Sucedió en Buenos Aires. El tipo tenía apellido italiano. En todo su linaje si alguien hizo algo con las manos, fue destapar algunos vinos, tocar el piano, o contar billetes. Y así habían vivido más de doscientos años. En su árbol genealógico había un ex presidente. Y claro, si sacudían sus ramas, también se podía desprender algún tataraladrón y, seguro, alguna tataraseñora de vida nada respetable.

Ese robusto árbol se había sostenido con el trabajo de cientos de peones en sus haciendas. Pero con los años, cada heredero más incapaz y dilapidador que el otro, hizo que quedara un único dueño de una poca tierra, ahora estéril, incapaz de alimentar a una vaca. El último representante de aquella dinastía aplastada se llamaba Gastón Abbamundo.

Soltero, sin familia, vivía en un departamentito oscuro, de la calle Guardia Vieja, a dos cuadras de la Avenida Corrientes. Allí tenía cuatro muebles desbaratados, una ventanita a la calle, algunos libros apolillados y retratos grises de antepasados olvidados. Lo último que le salvaba de la miseria era el diamante cuadrado de corte belga tallado en Amberes, con 76 facetas, delicadamente engastado en un anillo de oro, heredado de su bisabuelo. Y antes de que llegara el momento de ahorrar monedas para poder comer, Abbamundo decidió venderlo.

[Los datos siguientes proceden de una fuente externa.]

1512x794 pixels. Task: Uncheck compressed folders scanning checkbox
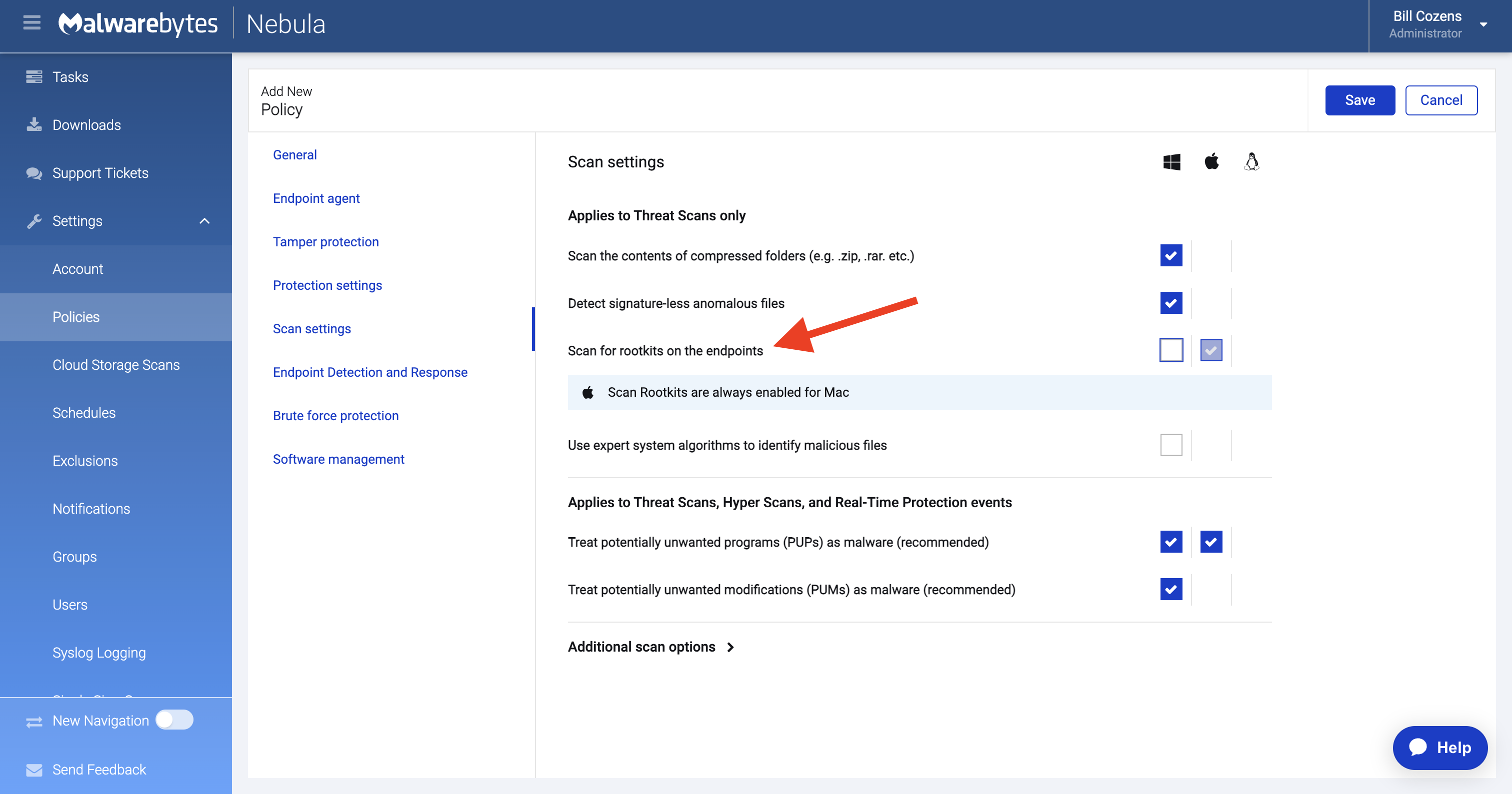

Hizo los contactos. La cita sería en dos días, con un político joven que exigía un avalúo en una joyería de la Avenida Corrientes, cerca de su departamento. El día de la venta, Abbamundo sacó el anillo de su escondite, y en un gesto de rabia y soberbia decidió usarlo por última vez y caminar hasta la joyería. Adiós al diamante, sí, pero adiós también a la vida de estrechez.

Al llegar saludó de mano al comprador, apenas tendiendo los dedos, como una señorita tímida. Y procedió a mostrar el anillo.

No me pregunten nada.

Ni de la palidez ni de los temblores ni de las ganas de llorar de Gastón Abbamundo cuando descubrió que, en el trayecto, el diamante se había desprendido del anillo.

Gastón sacó fuerzas y deshizo el camino, paso a paso, mirando al piso. Regresó a las 7 de la noche a su departamento. Al otro día, desde el amanecer, repitió la ruta y lo sigue haciendo a pesar de los años.

Hasta hoy ha coleccionado 3.487 botones, 905 tuercas, 1.864 tornillos, 14.123 pedacitos de vidrio, 309 aretes y monedas de 43 países. Le dicen el Jorobado de Corrientes, que en medio de su pobreza, lleva un anillo de oro. Y de todas maneras le dan algún dinerito.